Soweit der Kläger ausführt, er verpasse aus gesundheitlichen Gründen ständig Fristen, genügt dies daher nicht zur Glaubhaftmachung einer krankheitsbedingten unverschuldeten Verhinderung. Der Kläger hat weder überhaupt ein Krankheitsbild benannt noch auch nur ansatzweise dargelegt, wieso er aufgrund dessen daran gehindert gewesen wäre, fristgerecht Berufung einzulegen.

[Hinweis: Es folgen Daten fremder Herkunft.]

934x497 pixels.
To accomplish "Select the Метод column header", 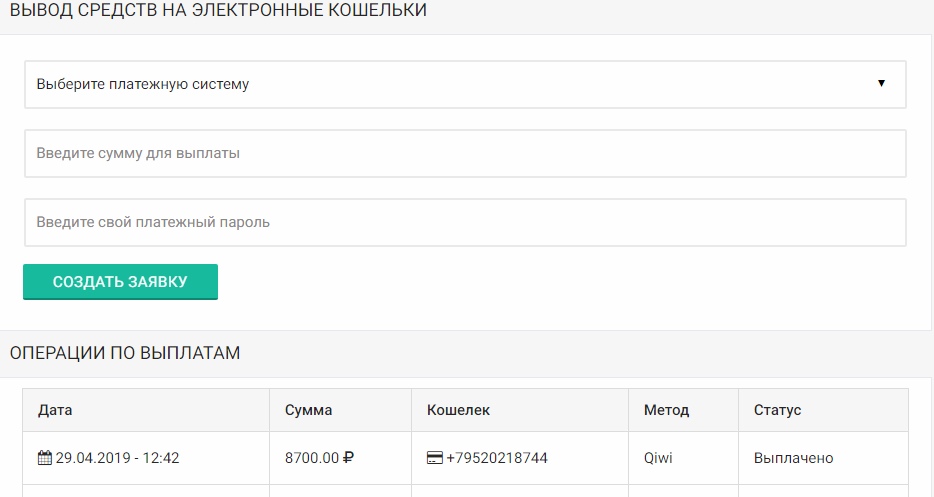I will click(666, 410).
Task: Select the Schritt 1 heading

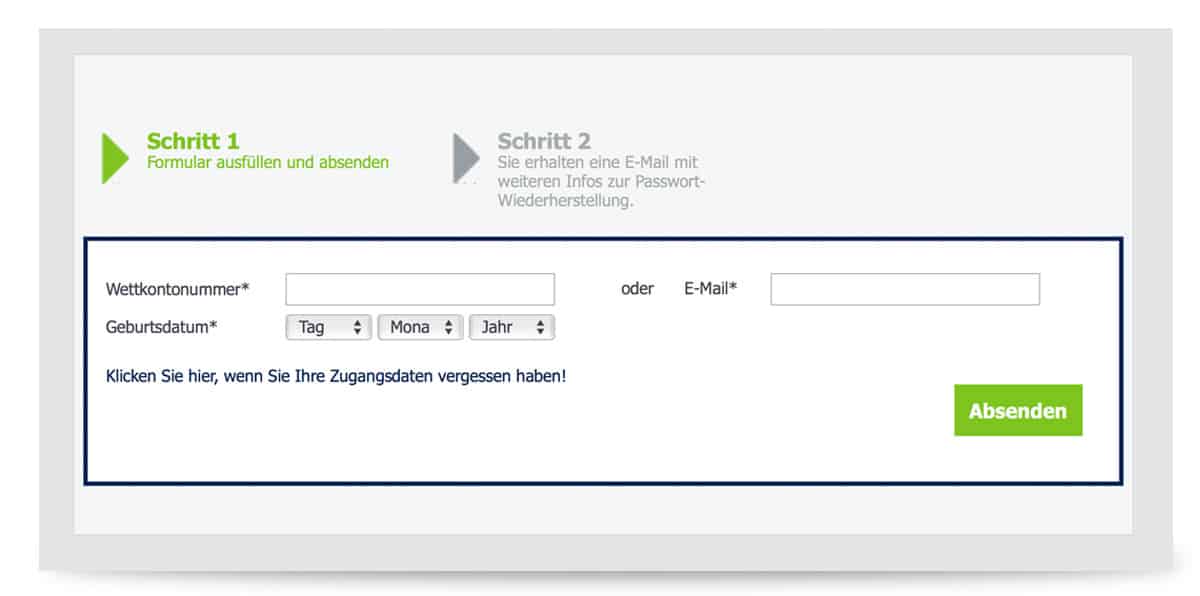Action: point(193,141)
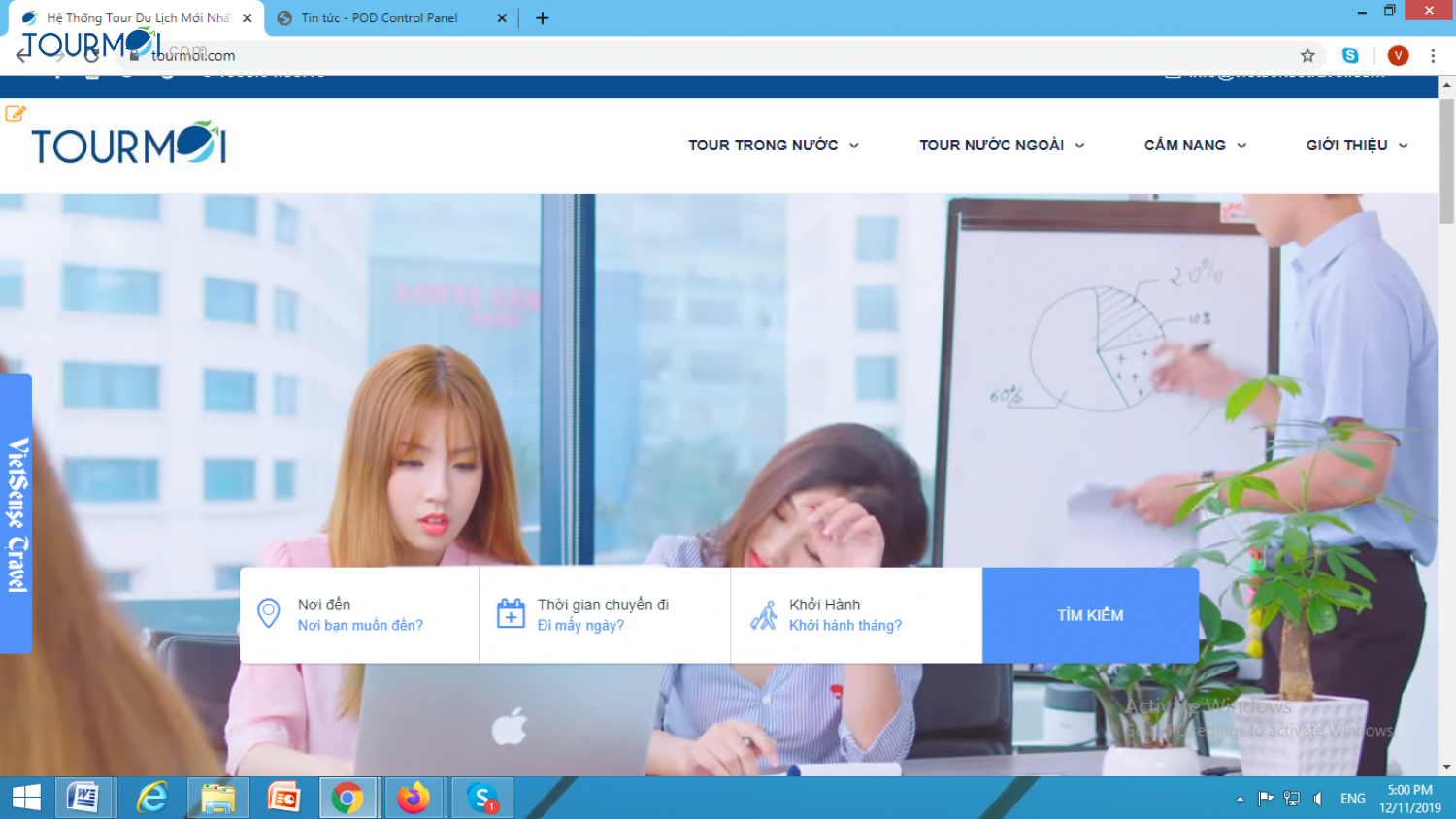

Auch soweit sich der Kläger der Sache nach darauf beruft, er habe wegen Ortsabwesenheit erst zu spät von dem Urteil erfahren, genügt dies nicht zur Glaubhaftmachung einer unverschuldeten Verhinderung. Er hat nicht einmal dargelegt, wann er davon Kenntnis erhalten haben will, dass das Urteil ergangen war. Im Übrigen ist von einem Prozessbeteiligten zu verlangen, dass er für seinen Prozessbevollmächtigten hinreichend erreichbar bleibt. Dies gilt umso mehr, wenn der Beteiligte – wie hier – Kenntnis davon hatte, dass eine mündliche Verhandlung anberaumt ist.

Die Kostenentscheidung beruht auf § 193 SGG. Der Senat hat die Revision nicht zugelassen, weil die Voraussetzungen des § 160 Abs. 2 Nr. 1 oder 2 in Verbindung mit § 158 Satz 3 SGG nicht vorliegen.